Ray Corvi writes poetry. His work can be found in DASH Literary Journal (May 2022), FRiGG Magazine (forthcoming), OPEN: Journal of Arts & Letters, The Penmen Review, The Seattle Star, Evening Street Press & Review (forthcoming) and Triggerfish Critical Review (forthcoming).

Donna Pucciani

Little Bird

The chirping ascends
from a rusted pipe protruding
from the clay-tiled roof
over the back garden, chosen
for reasons unknown.

The miniscule hymn unspools
from the beak of a nondescript bird,
perched on a twig of oxidizing iron,
wings still, throat pulsing
with spring music.

This some-kind-of-sparrow
has chosen to praise the dusk,
enthroned on its own bit
of decomposing metal
thrusting from the eaves,

witnessing the power
of littleness,
filling the oncoming night
with something like hope.

Donna Pucciani, a Chicago-based writer, has published poetry worldwide in Verse of Voice Poetry Magazine, Poetry Salzburg, Gradiva, Acumen, ParisLitUp, Mediterranean Poetry, and other journals.
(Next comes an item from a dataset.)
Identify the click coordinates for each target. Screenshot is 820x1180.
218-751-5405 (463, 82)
Her latest book of poetry is EDGES.

Gregory W. Boller

Untitled by Unknown

When finally at last I cease,
surrendering life’s lease,

will what within my still heart’s keep
on scraps of parchment writ
be ever loved enough to reap
and sow as seems befit?

Below those fading leaves of grass
where lost adventure lays,
regret for if now seems to pass,
supplanting dream-filled days.

What if I sought, perchance instead,
moments felt, and replace
this urgent need to pen ahead
to ‘scape my mortal chase?

Gregory W. Boller is a marketing professor and working actor based in Memphis, TN. His previous work has appeared in Death in a Consumer Culture.

Justin Burnett

Sleeping Pills

Orange
bottle, white childproof

cap, rattling
contents, like broken teeth,

the black,
bold name, the instructions,

warnings,
my own name in a thin text.
 
 
Could you imagine
biting the Eucharist,

leaving the minister
to stare at the other half,

as you swilled the wine?
I can’t believe

I used to take so much. Still,
divvying them up in my mouth feels wrong.
 
 
They might as well have crosses on them,
these hypotheticals. At night,

I take communion,
full of guilt.

Singly, they promise
sleep; together her

sister. The one subdues me;
the other I have to subdue, and will.

Justin Burnett (they/them) has appeared in Montage, The Boston Compass, and Survivor Lit. A selection of their poetry is featured in the anthology 14 International Younger Poets, edited by Philip Nikolayev.